Météo-France et Solagro étendent leur service Climadiag Agriculture et Forêt aux territoires ultramarins, en commençant par La Réunion et la Guyane. Les acteurs agricoles et forestiers de ces deux territoires peuvent désormais accéder librement à plus de 50 indicateurs climatiques ainsi qu’à un premier ensemble d’indicateurs agroclimatiques adaptés aux filières tropicales.
Le service doit permettre aux agriculteurs, conseillers, collectivités, chercheurs et bureaux d’études d’anticiper les effets du changement climatique sur les cultures, l’élevage et les calendriers de production.
Ouvert depuis 2022 pour la France hexagonale et la Corse, Climadiag Agriculture et Forêt propose déjà plus de 300 indicateurs liés à l’agriculture et aux forêts. Les calculs sont réalisés selon la Trajectoire de réchauffement de référence pour l’adaptation au changement climatique, la TRACC, avec la possibilité d’ajuster certains seuils et périodes d’intérêt.
Le service rassemble près de 10 000 utilisateurs, parmi lesquels des agriculteurs, des conseillers agricoles, des enseignants, des chercheurs, des décideurs publics et des collectivités.
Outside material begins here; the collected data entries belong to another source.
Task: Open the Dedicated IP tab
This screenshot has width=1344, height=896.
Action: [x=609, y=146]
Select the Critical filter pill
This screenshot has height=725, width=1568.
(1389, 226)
Pour La Réunion et la Guyane, le premier ensemble d’indicateurs agroclimatiques concerne la banane, l’ananas, la canne à sucre, les tubercules, la vanille, les prairies et les animaux d’élevage. Il repose dans un premier temps sur les paramètres de température et de précipitations.
Les données présentées par Météo-France et Solagro illustrent les conséquences possibles de la hausse des températures sur les calendriers agricoles.
Autour du Tampon, la récolte de l’ananas Queen Victoria intervenait en moyenne vers le 24 juillet sur la période de référence 1991-2020, pour un début de croissance fixé au 1er avril. À l’horizon 2100, avec une hausse de température de 2,9 °C, elle pourrait intervenir autour du 3 juillet, soit environ trois semaines plus tôt.
Cet indicateur a été défini avec l’appui du Centre de coopération internationale en recherche agronomique pour le développement, le Cirad.
En Guyane, autour de Saint-Laurent-du-Maroni, la récolte du manioc avait lieu en moyenne vers le 31 juillet entre 1991 et 2020, avec un début de croissance au 1er janvier. Avec une hausse de 3,5 °C à l’horizon 2100, elle pourrait être avancée au 22 juin, soit cinq à six semaines plus tôt.
Ces projections doivent aider les professionnels à anticiper l’évolution des cycles de production et à adapter leurs pratiques.
La TRACC s’appuie sur trois niveaux de réchauffement planétaire : une hausse de 1,5 °C à l’horizon 2030, de 2 °C en 2050 et de 3 °C en 2100, par rapport à la période préindustrielle 1850-1900.
Météo-France décline cette trajectoire pour chaque territoire hexagonal et ultramarin, à partir des observations passées et des projections climatiques. Cette méthode tient compte du fait que les conséquences du changement climatique diffèrent selon les territoires.
Après La Réunion et la Guyane, le volet agricole de Climadiag doit être étendu aux autres départements et régions d’outre-mer avant la fin de l’année 2026.
L’offre sera progressivement complétée par de nouveaux indicateurs et paramètres climatiques, portant notamment sur l’humidité, le rayonnement et le vent. Ces données permettront en particulier d’estimer l’évapotranspiration.
L’extension du service bénéficie du soutien financier du ministère des Outre-mer. Le ministère de l’Agriculture et de la Souveraineté alimentaire suit également cette démarche consacrée à l’adaptation des filières ultramarines au changement climatique.